Passion for Pashmina

British Council dedicated an evening to the Kashmir shawl

October 16, 2009 06:20 pm | Updated 06:20 pm IST

Filling the gaps: The attempt was to bring out the complete Pashmina story. A model displaying a Pashmina shawl Photo: R.V. Moorthy

Filling the gaps: The attempt was to bring out the complete Pashmina story. A model displaying a Pashmina shawl Photo: R.V. Moorthy

The story of the Pashmina is studded with several myths – often, contradictory theories about its qualities, geographical origin and source and method of production. Between fact and fiction, it has become something coveted or owned by many but never fully understood. Pashmina: The Kashmir Shawl and Beyond, by Janet Rizvi with Monisha Ahmed, aims to eliminate the chaff.

A presentation held at British Council recently saw the launch of Marg Publications’ new book as well as an exhibition and fashion show by Ahujasons showcasing the Pashmina. “The book was the start of a learning curve that continued to this day. Existing literature on the Pashmina shawl was full of gaps. I promised myself that I would try to write a book on the complete Pashmina story,” said Janet about the book that took up six years of research. Janet holds a Ph. D in History from Cambridge.

“At best, the stories started in Srinagar. Most books circulated and recycled old myths... The Western audience found it exotic and bizarre.” Pashmina: The Kashmir Shawl and Beyond follows the origin of the fibre right to the Changra goats, which are specially reared by the nomadic Changpa tribes of Ladakh, and then its refinement at the hands of the Kashmiri artisans and subsequent export and consumption by the rest of the world. Monisha, a D.Phil in Anthropology from Oxford who has previously researched and lived with the Changpa, played a crucial role here.

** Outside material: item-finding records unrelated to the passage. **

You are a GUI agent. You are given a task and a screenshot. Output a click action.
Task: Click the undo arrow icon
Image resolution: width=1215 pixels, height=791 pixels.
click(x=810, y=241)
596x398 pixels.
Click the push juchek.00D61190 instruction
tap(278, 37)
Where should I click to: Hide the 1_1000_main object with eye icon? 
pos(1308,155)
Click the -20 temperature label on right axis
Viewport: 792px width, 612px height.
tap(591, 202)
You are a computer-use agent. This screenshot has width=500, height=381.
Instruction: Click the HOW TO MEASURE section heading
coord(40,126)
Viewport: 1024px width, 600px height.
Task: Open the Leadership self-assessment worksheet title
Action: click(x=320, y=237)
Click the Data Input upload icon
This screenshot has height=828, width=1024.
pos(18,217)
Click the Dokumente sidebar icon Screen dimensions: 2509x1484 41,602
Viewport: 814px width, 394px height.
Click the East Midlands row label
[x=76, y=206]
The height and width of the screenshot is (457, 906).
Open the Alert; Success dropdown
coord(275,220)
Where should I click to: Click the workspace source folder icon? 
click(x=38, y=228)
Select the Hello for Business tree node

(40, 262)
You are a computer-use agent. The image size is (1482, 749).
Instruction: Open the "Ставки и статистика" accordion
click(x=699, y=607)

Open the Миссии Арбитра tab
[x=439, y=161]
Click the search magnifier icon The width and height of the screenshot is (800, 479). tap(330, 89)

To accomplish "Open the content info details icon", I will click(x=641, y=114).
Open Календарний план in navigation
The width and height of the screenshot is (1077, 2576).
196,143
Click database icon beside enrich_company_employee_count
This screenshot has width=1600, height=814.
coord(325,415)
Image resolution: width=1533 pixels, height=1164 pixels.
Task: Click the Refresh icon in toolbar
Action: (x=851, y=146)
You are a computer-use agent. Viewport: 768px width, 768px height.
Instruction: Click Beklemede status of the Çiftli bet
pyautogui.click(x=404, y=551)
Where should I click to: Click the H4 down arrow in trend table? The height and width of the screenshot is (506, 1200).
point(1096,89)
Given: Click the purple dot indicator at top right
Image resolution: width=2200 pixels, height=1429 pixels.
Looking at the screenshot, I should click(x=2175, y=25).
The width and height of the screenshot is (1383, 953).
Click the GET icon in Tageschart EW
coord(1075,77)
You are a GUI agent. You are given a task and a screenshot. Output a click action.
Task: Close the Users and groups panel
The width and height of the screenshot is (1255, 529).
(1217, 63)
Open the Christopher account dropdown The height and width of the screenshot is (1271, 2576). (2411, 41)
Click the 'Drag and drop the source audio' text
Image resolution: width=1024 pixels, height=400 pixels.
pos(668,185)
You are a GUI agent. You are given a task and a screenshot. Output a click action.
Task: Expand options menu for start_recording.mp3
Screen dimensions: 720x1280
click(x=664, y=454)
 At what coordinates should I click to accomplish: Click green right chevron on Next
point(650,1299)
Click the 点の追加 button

“She agreed to document the contemporary trade that existed between Ladakh and Kashmir,” said Janet. Throwing light on the Changpa, Monisha spoke about the tribe’s present population, which is less than 9,000, and the adverse climatic conditions which force them to keep moving 10 to 12 times a year.

“In Ladakh, merchants pay Rs.1,200 to 1,500 for a kilogram of raw Pashmina,” she added. “The rock-and-bushes theory (on the way Pashmina is produced) has finally been laid to rest,” grinned Janet.

Quintessential Pashmina

Janet spoke about the defining characteristics of a Pashmina shawl, like the twill tapestry (where the design is woven into the fabric) and design parameters, pre-eminently the buta. Sixteenth century central India manuscripts, Mughal era texts, 19th century documentation – all provided important reference material for the book.

The different ways and forms in which the Pashmina shawl kept appearing in history – as Jamawar believed to be first popularised by Akbar, exported to the Ottoman empire as shawl material in the 16th and 17th centuries, used as waist girdles in West Asia, turning a rage in Europe in the late 18th and early 19th centuries “affordable only to the seriously rich”, and comparisons with the Iranian Termeh – made for another interesting part of the presentation.

Following the discussion, different types of the Pashmina shawl, like the pure black-and-white variety, the kalamkari Pashmina, the kani shawl, jamawar and the more ornate gold-thread Pashmina, were showcased in a fashion show choreographed by Lubna Adams and put together by Ahujasons.